By the fourth quarter of this game, things got to the point where Feeney was the best offensive linemen on the field for the Chargers as injuries kept piling up. At the point of the above play, the front five were (from left to right): Sam Tevi, Feeney, Spencer Pulley, Kenny Wiggins, and Michael Schofield. *throws up a little*
- Played a role in the offense with a good deal of responsibility. Was responsible for making sure all checks at the LOS were in before signaling to the center they were ready to snap the ball.
- Understands leverage when going against larger interior defensive linemen.
- Knows when to flatten angles when to climbing to the second level against faster defenders.
- Looks for work when it’s not presented to him off the snap in pass protection.
- Possesses the “prick/finisher” mentality that goes a long way at the NFL level.
- Above-average movement skills and athletic-ability allow for increased variances in the run game as Anthony Lynn loves to pull his interior linemen.
- Always gives the extra effort when plays break down. Will fly around looking for something to throw himself into.
- Knows how to execute zone steps with rock-solid fundamentals. Doesn’t allow iDL to split double-teams.
- ++ Functional Strength
- At 6-4 and 311 pounds, has the mass needed to help protect and control the depth of the pocket
- Becomes jumpy off the snap when he thinks he may get beat with speed.

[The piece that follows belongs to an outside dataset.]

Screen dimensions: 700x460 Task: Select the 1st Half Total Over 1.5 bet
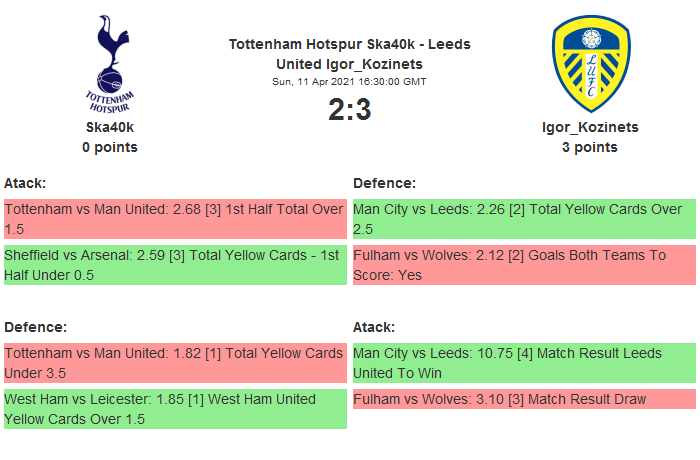coord(175,219)
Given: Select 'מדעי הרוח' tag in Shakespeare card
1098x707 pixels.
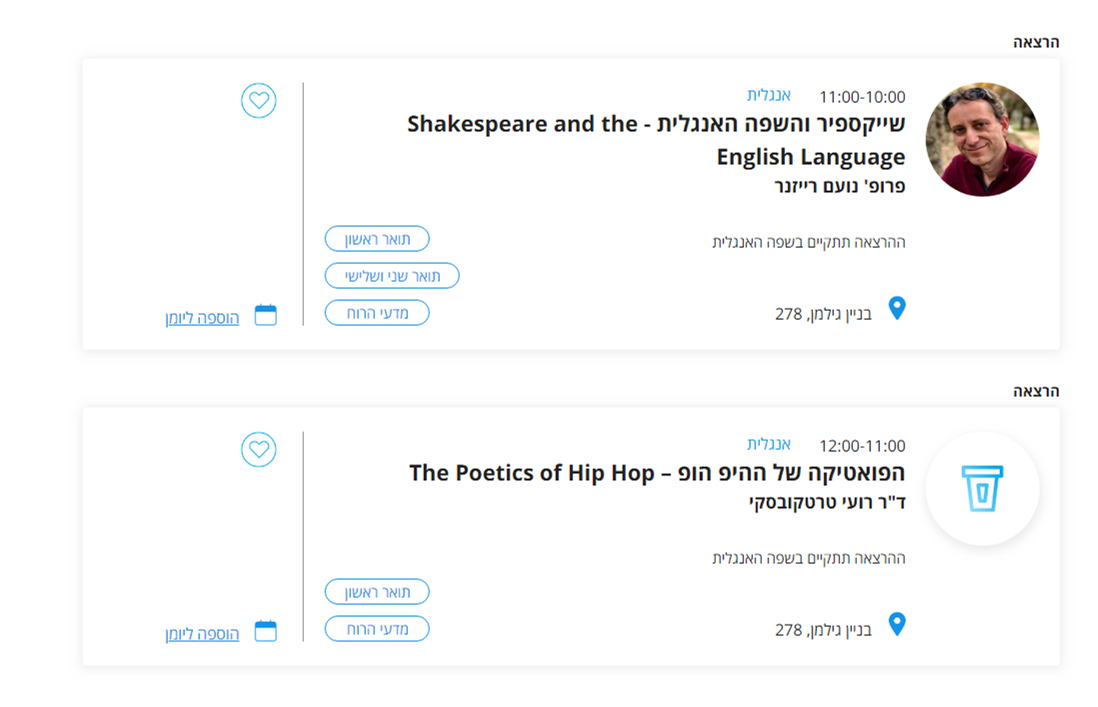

- Needs to become more patient with this initial punch in pass protection.
- Will stop his feet when he thinks he has help with a defender, causing him to only work half a man.
- Can stand to lunge less. Usually happens when he doubts his abilities.
- Not the twitchiest in pass protection.
- Will commit to contact prematurely in hopes of guessing correctly to beat faster defenders
Dan Feeney is already pretty #good pic.twitter.com/T5Z5dGZ6XB— Michael Peterson (@ZoneTracks) July 7, 2018
After playing in almost every game and collecting nine starts, Feeney has shown enough at this point to make Chargers fans believe he could be a mainstay of this offensive line for years to come. With the addition of Mike Pouncey at center and veteran Russell Okung on his other side, expect Feeney to come out in 2018 with a stranglehold on the left guard position. Add back in fellow guard Forrest Lamp to the mix and you’ve got the makings of one of the best offensive lines the Bolts have had since the teams of the mid-2000’s.